Tuesday, February 28, 2017

Upgraded wifi speeds are great

So I recently upgraded to 100+ MBit/s internet access, after navigating Comcast's purchasing process. However, not everything can support those sorts of speeds. So, I purchased an Intel PCI card that can handle gigabit speeds, for my old XPS-8300, and also a new wireless adapter (AC, dual-band). The PCI card has been a disappointment, not being able to pull down more than 20 Mbits/s, but the wifi has been much better, getting an average of 114 Mbit/s down and the same ~5 mbits/s up. It also has Bluetooth, which is fun to use for the first time ever.
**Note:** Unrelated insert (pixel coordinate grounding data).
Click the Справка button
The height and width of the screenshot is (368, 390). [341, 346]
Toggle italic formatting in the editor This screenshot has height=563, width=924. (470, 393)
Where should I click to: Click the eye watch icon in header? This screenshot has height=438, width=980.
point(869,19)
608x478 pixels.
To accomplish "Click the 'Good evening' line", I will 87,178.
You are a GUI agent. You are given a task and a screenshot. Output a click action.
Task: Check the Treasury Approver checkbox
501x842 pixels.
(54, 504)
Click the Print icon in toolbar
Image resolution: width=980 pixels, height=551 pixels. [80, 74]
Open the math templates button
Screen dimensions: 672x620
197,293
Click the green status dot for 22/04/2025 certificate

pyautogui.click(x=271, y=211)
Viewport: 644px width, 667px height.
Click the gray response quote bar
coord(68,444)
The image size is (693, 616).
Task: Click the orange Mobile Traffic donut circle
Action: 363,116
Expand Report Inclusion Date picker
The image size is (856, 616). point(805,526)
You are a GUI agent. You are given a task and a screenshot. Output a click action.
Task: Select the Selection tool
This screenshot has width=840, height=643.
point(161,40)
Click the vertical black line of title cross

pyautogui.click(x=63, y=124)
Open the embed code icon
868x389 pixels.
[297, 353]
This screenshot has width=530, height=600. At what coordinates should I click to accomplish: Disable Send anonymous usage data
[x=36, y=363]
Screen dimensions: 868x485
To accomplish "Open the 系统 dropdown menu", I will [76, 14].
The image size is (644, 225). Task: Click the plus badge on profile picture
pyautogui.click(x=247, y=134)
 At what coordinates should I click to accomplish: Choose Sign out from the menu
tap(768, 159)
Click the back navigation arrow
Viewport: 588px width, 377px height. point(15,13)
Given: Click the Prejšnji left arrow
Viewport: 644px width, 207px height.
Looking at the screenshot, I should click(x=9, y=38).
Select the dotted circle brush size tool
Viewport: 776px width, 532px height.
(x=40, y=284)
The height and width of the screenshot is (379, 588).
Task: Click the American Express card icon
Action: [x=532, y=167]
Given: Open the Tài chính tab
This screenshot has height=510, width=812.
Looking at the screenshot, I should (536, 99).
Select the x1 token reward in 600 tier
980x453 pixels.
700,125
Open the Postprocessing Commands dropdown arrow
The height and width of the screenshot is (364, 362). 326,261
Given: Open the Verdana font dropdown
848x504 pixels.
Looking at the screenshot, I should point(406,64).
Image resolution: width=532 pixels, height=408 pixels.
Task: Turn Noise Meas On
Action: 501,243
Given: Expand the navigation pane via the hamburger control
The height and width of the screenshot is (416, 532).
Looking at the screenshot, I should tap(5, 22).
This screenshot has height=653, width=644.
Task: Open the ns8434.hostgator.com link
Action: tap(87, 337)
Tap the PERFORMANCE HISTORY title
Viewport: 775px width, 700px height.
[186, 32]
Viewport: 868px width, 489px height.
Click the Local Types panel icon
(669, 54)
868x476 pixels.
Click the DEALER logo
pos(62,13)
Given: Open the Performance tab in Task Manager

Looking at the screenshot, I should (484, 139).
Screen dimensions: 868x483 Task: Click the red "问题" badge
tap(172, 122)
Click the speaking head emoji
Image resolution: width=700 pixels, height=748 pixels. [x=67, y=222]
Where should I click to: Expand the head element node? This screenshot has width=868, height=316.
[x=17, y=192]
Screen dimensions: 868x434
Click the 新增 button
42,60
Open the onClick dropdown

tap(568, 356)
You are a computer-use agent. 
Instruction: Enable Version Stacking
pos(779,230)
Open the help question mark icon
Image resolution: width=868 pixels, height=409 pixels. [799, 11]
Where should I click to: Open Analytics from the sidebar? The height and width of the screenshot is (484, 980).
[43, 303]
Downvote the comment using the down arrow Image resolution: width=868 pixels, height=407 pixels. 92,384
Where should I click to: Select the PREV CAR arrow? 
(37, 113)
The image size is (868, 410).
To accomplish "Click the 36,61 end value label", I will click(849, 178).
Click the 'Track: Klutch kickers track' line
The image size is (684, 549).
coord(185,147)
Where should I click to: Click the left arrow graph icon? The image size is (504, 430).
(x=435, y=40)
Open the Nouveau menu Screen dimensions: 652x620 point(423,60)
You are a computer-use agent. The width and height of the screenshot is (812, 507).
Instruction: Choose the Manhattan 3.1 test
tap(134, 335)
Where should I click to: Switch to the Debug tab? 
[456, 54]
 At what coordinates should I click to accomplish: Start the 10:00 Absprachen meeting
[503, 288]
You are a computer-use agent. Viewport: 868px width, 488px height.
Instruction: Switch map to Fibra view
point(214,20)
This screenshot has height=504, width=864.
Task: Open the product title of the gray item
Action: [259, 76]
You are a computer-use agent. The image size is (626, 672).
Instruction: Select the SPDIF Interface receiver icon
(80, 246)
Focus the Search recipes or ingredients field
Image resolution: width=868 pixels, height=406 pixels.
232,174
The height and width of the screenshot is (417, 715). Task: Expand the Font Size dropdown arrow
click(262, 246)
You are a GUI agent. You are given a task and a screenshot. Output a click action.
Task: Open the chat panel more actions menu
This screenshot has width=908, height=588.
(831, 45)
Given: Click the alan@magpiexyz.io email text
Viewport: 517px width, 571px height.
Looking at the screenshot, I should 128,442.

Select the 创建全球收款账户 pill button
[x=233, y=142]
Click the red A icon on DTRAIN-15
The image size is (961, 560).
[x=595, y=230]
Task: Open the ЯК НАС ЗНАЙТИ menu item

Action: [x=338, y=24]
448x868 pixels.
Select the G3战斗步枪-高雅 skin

Unfortunately, there have been strange issues with maintaining access to the network on the new cards. Sometimes connections get dropped on the 5 GHz network. For now, I'm attempting to alleviate that issue by restricting the 5GHz connection to 20 MHz spread instead of 40, which drops the speed to around 80 Mbits/s but also gives me channel 165 (center frequency 5825 MHz) all to myself to avoid interference from neighboring traffic.

The new Lenovo Thinkpad T460p laptop also has a persistent issue across several Linux kernels, in that the wireless chip is not supported by a recent kernel version (4.6 or 4.7), leading to the wifi just dropping out unexpectedly for a few moments, every six-seven minutes. That's unacceptable. There are some fixes, but they're not good enough, so I've been trying out different OSes, keeping in mind potentially putting VMWare Workstation on the final result. For now Fedora KDE is installed, but I may try debian as the fix to the iwlwifi driver there might work better.

Worst comes to worst, I'll try RHEL and put VMWare workstation on it for the VMs. I purchased the machine for pentesting in VMs, for general VM practice, and not much else, therefore it doesn't matter what runs underneath.